In Finland–a country whose constitution states the responsibility of all for nature and the environment–a national framework of education for sustainable development (ESD) program has been drawn up by the National Board of Education (NBE) proposing measures for schools and other educational actors to promote awareness of the necessity for sustainable development, positive attitudes, the acquisition of sufficient knowledge and the skills to act. The country has set up a national working group and a commission to facilitate development of local and regional networking among educational partners. It has also created piloting schools with distinct development-strategy goals for ESD, an evaluation system, teacher training and a national ESD certificate that schools could apply for. These implements help facilitate innovative learning approaches and set standards for quality education.

One example of ESD and knowledge sharing is Finland’s 34 Agricultural Institutes. Its school farms share information on best practices through a Web Village where schools compare production inputs (e.g. fertilizers) and outputs to find which school farm is most sustainable through the lowest level of inputs. Students, as well as farmers, can benefit from this virtual learning portal.

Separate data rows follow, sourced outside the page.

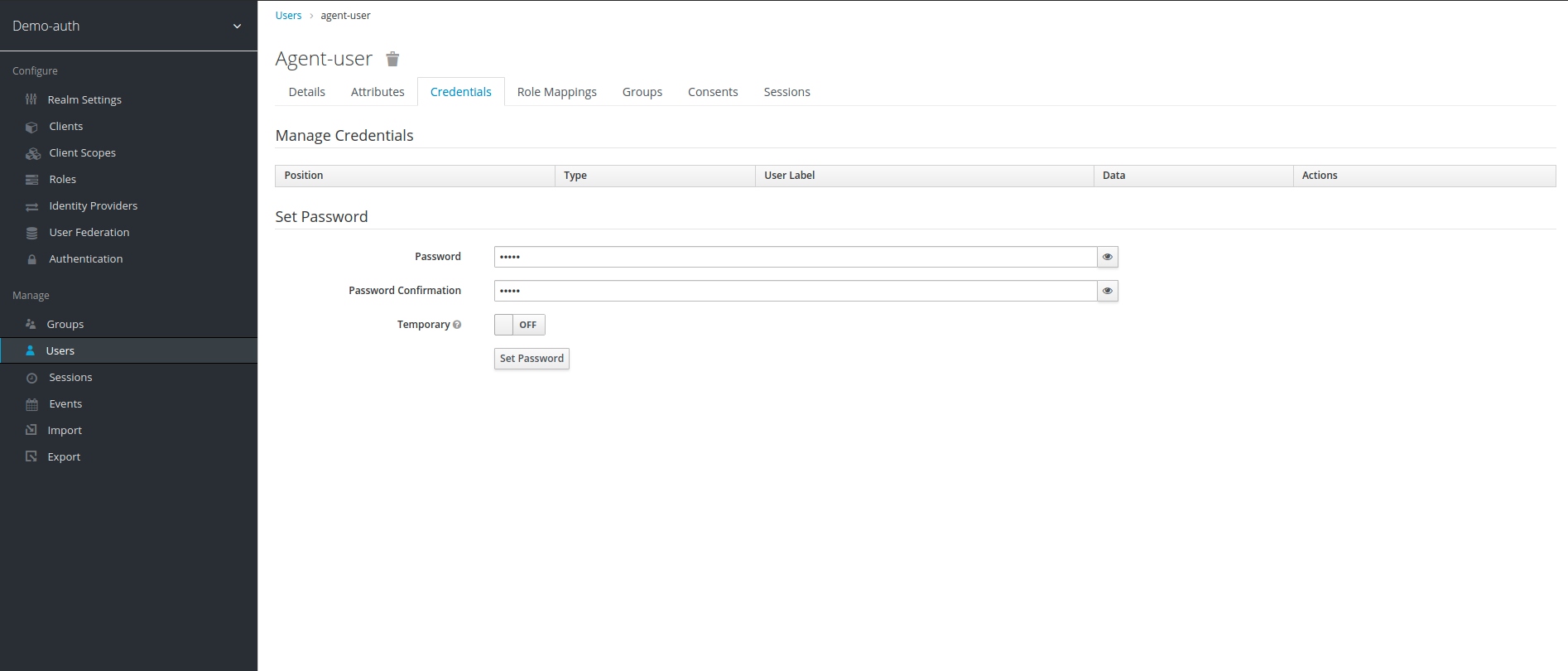Viewport: 1568px width, 671px height.
Task: Open the Attributes tab
Action: tap(378, 92)
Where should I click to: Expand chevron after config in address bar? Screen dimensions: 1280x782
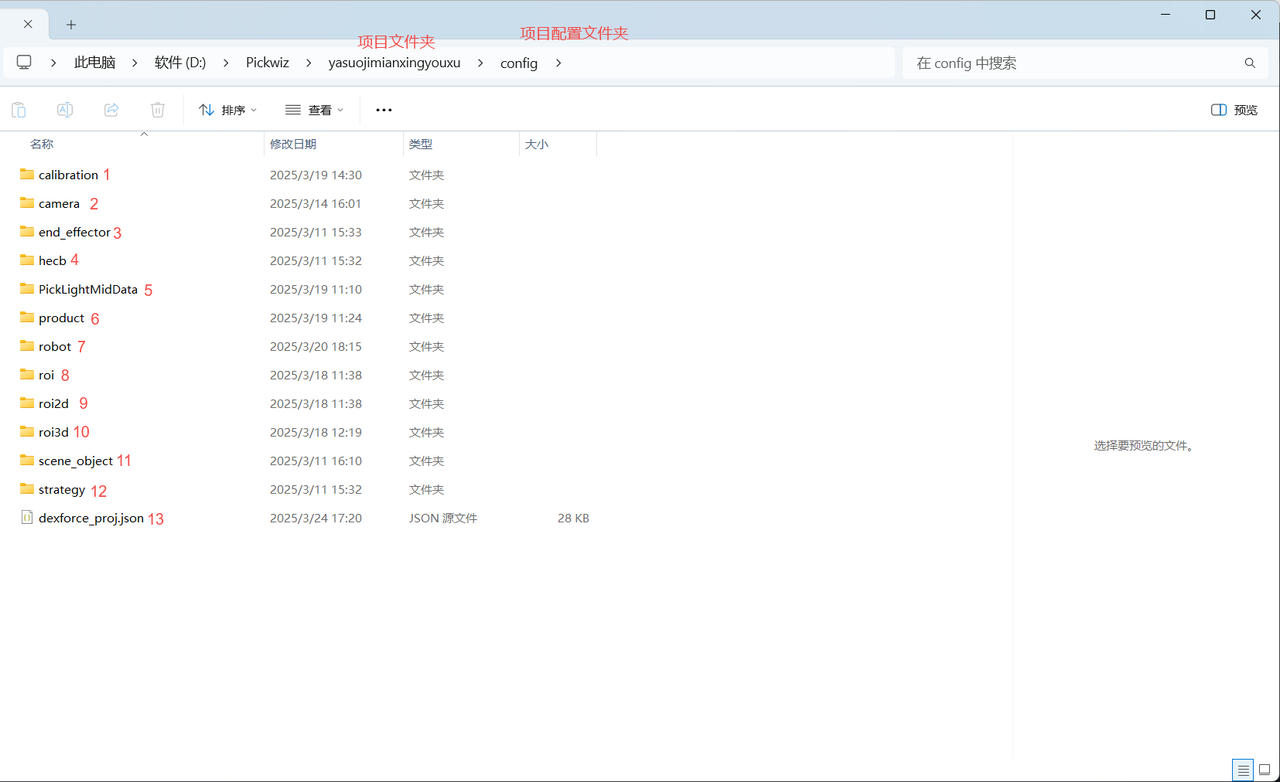click(x=558, y=63)
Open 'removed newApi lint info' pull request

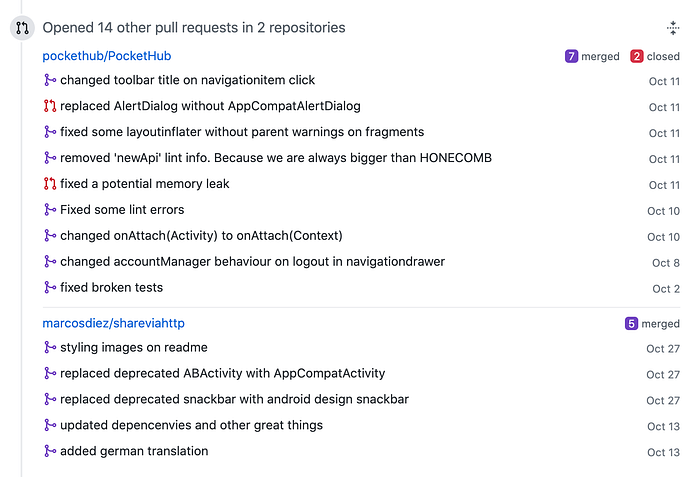276,158
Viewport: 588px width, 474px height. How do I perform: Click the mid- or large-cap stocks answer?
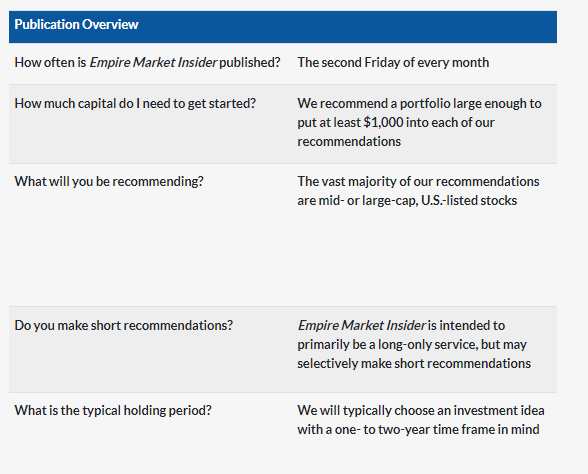point(418,191)
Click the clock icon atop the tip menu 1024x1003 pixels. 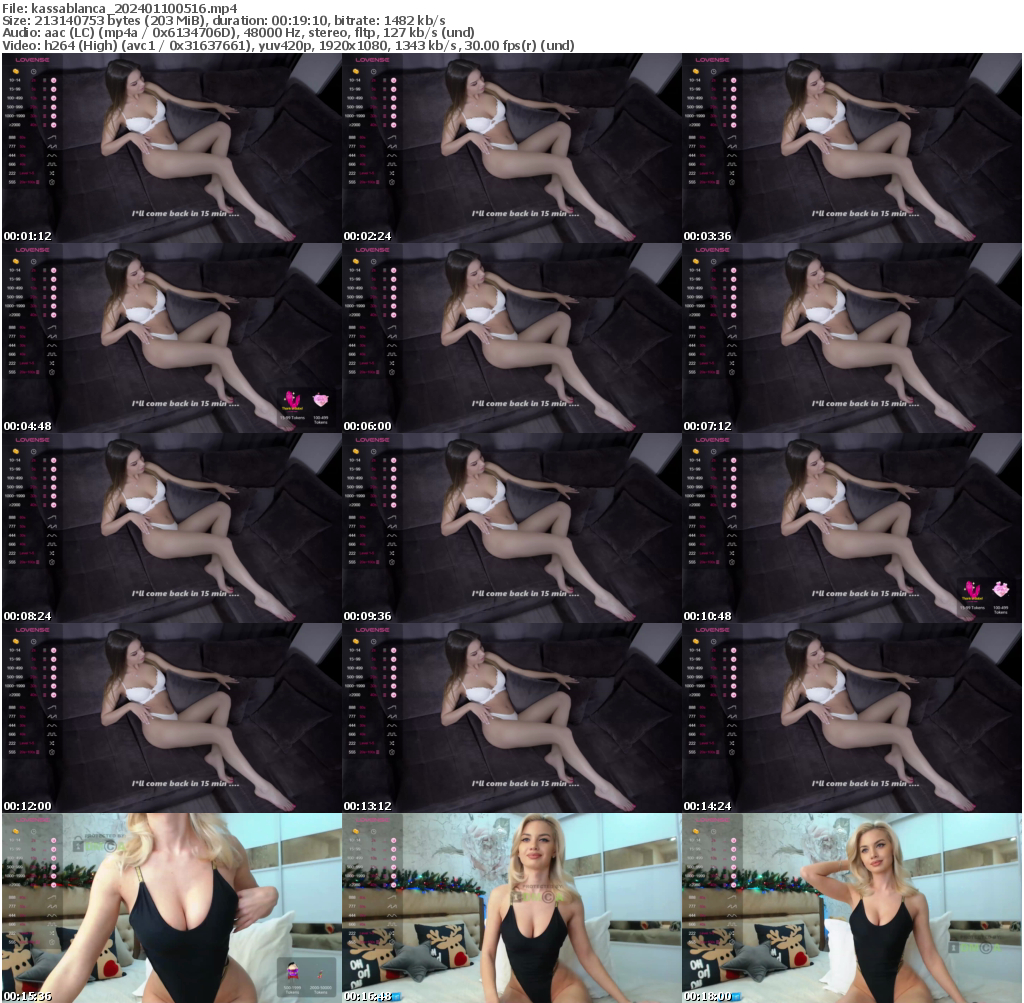click(x=33, y=72)
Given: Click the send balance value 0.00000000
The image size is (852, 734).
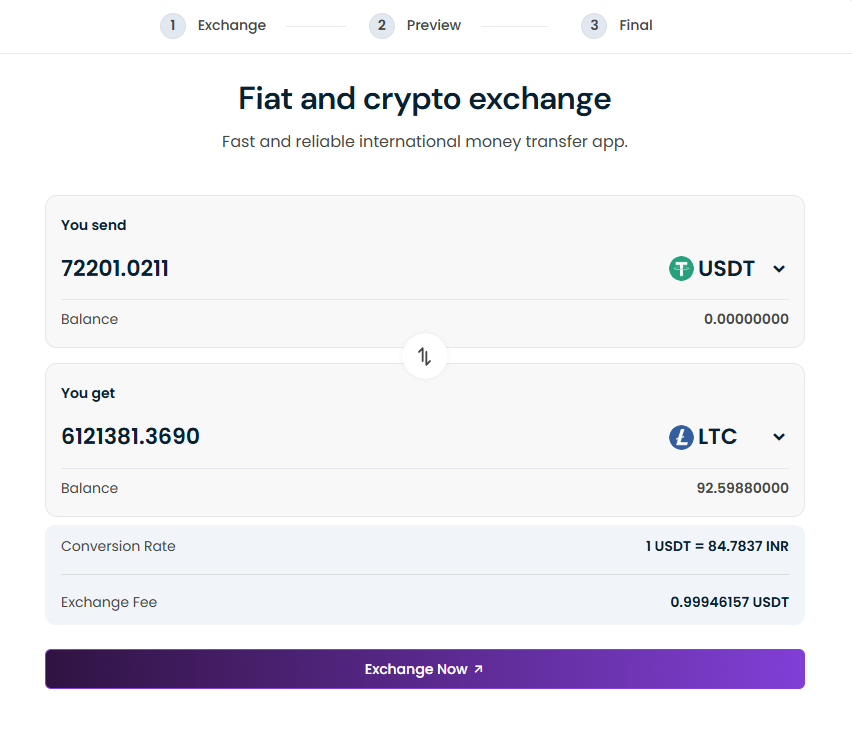Looking at the screenshot, I should click(x=746, y=320).
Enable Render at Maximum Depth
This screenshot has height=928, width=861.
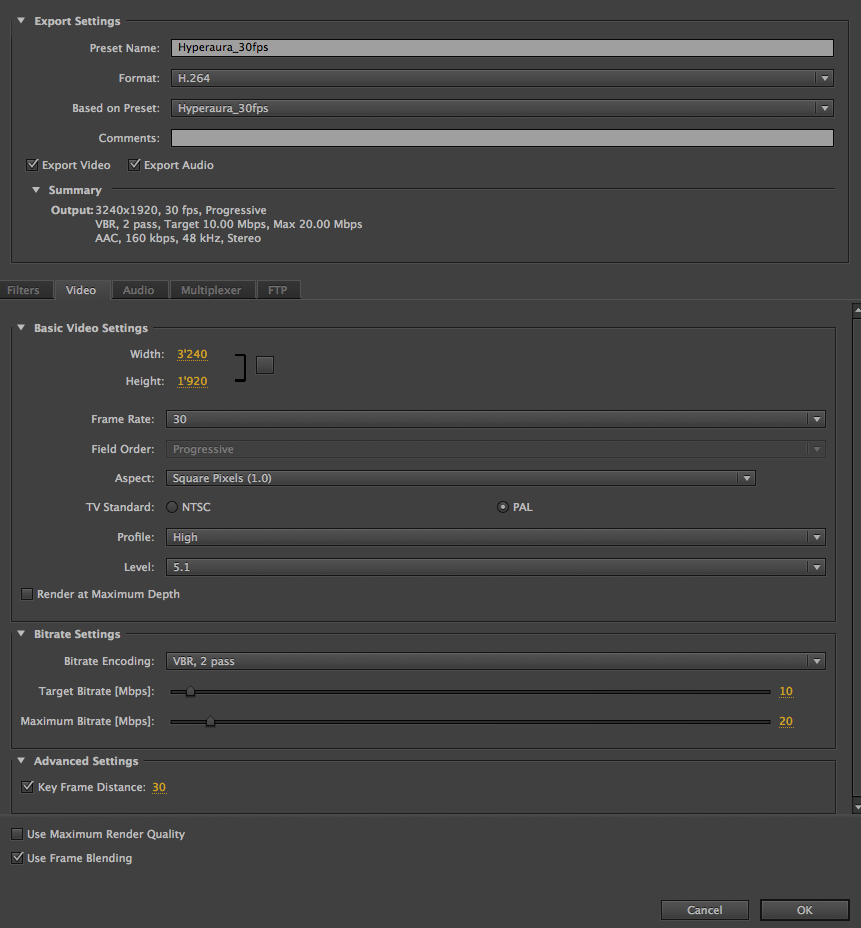28,594
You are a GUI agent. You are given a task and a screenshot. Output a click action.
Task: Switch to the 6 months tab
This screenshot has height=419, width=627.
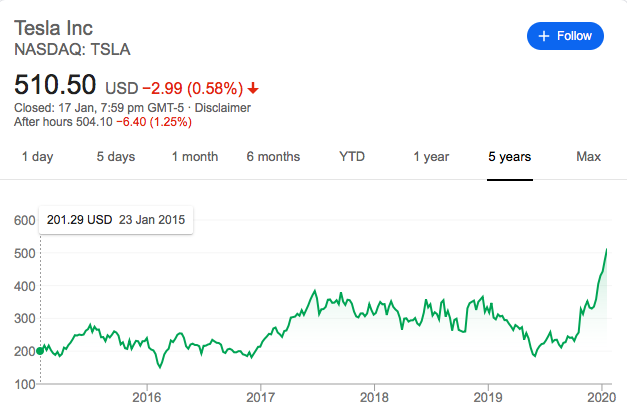coord(273,156)
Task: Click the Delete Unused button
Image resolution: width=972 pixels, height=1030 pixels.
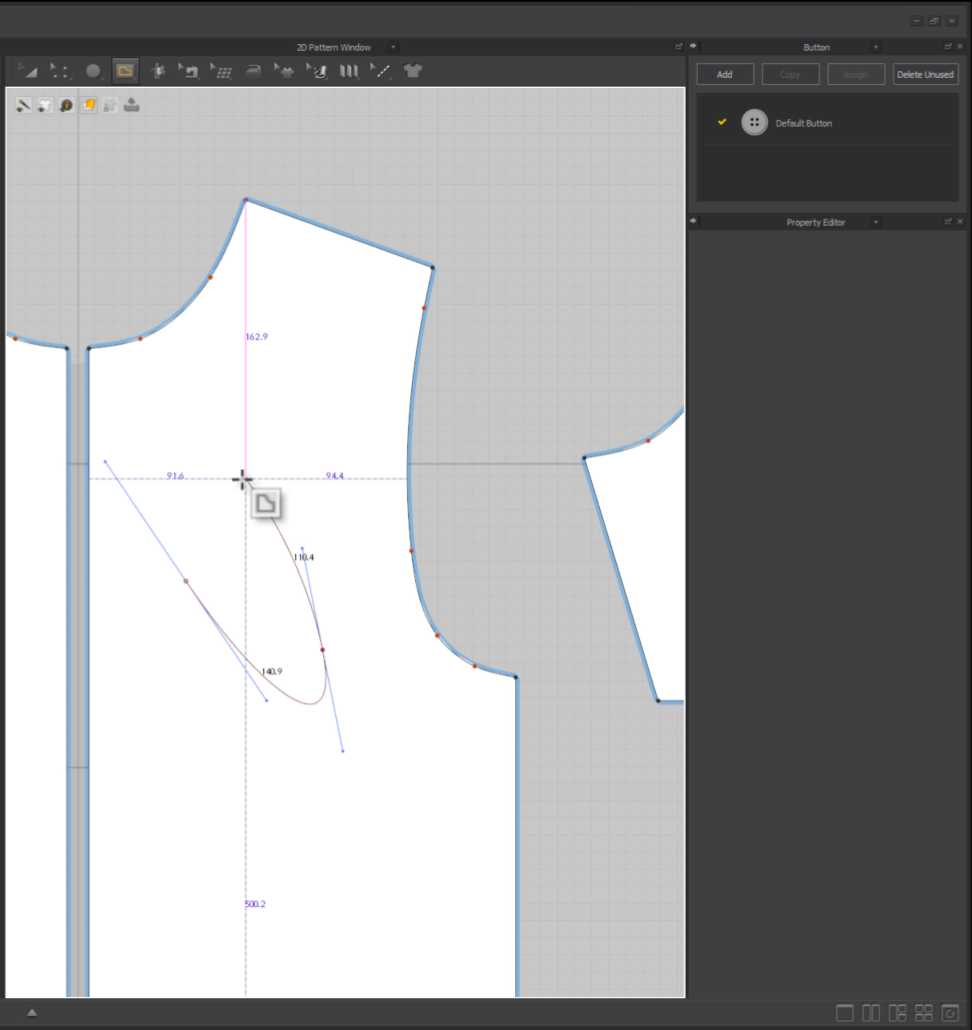Action: (x=925, y=74)
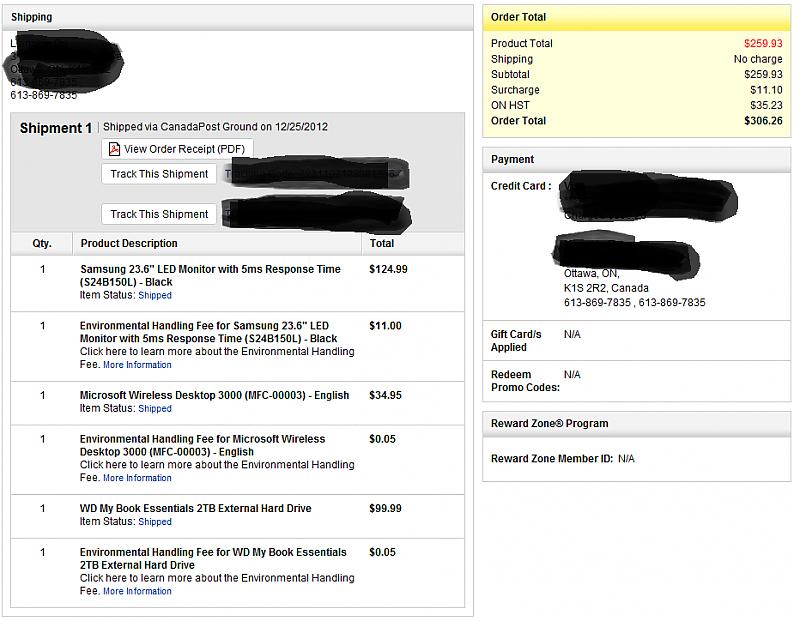The width and height of the screenshot is (800, 621).
Task: Open Shipped status link for WD My Book
Action: coord(155,522)
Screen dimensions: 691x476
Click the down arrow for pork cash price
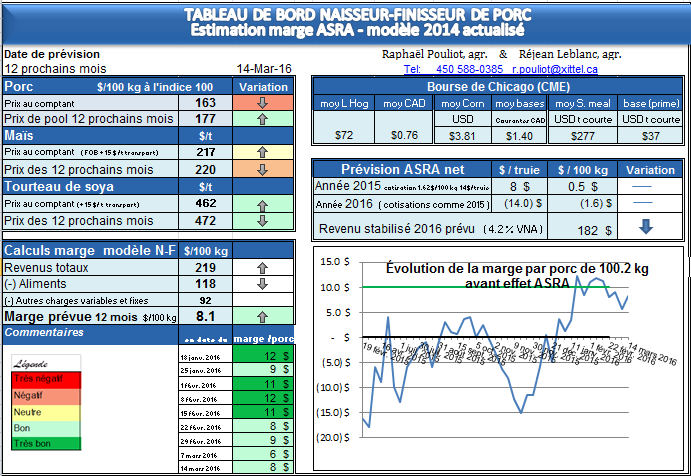click(263, 103)
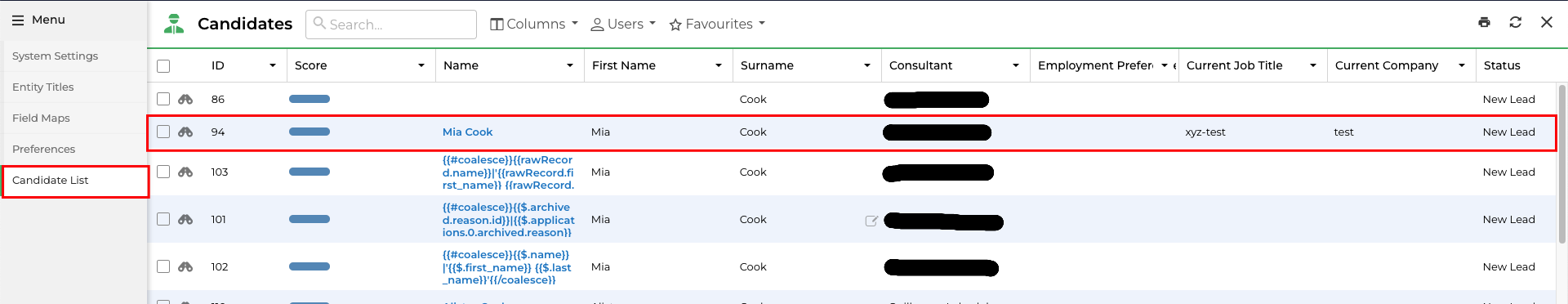
Task: Click binoculars icon in row 103
Action: click(185, 172)
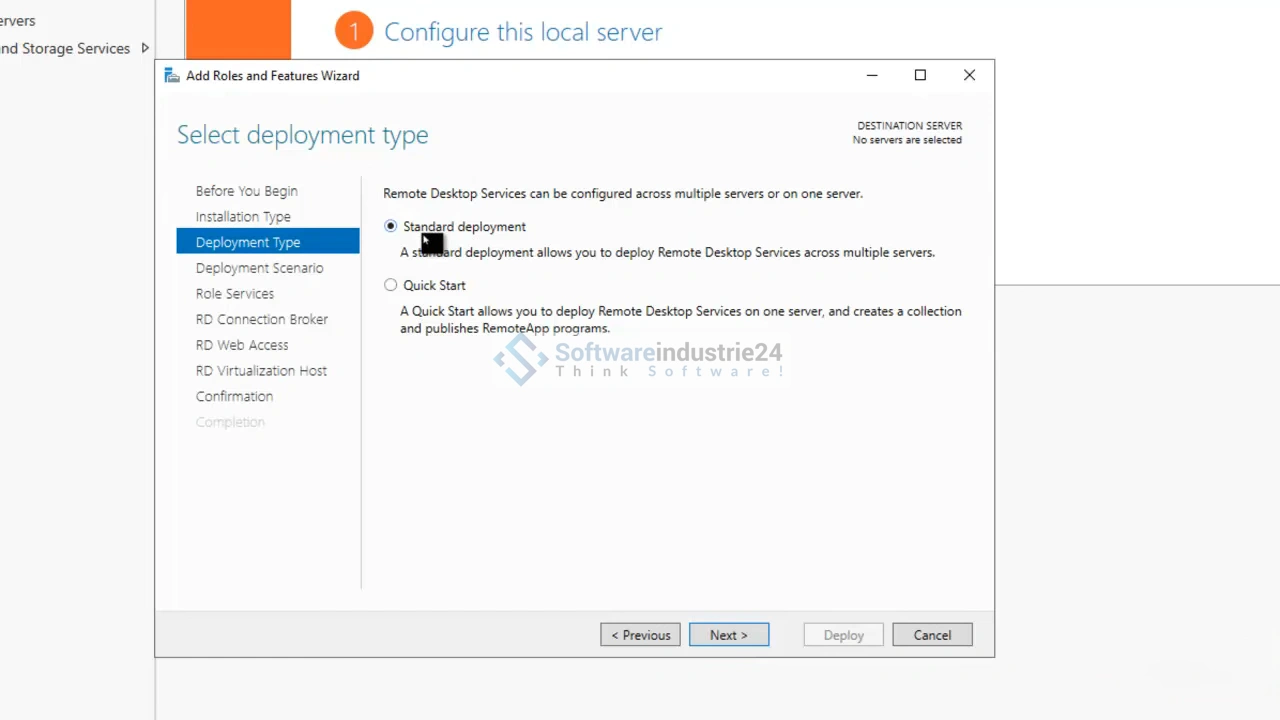Switch to the RD Web Access step
The height and width of the screenshot is (720, 1280).
[242, 345]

Finland’s national commitments to ESD make us hopeful that if Finland can do it, so can countries with larger industrialized footprints, such as the United States. Several U.S. schools have started their own ESD initiatives from growing food to habitat restoration, but the scale of such programs is nowhere near a nationwide level. These model initiatives should inspire and orient educational directives to include sustainability as a core component in educational systems across the country. After all, education and knowledge sharing should be one of the greatest strengths of a country not only blessed with many natural and technological resources, but one that has the greatest urgency in reducing its consumptive impact on the world.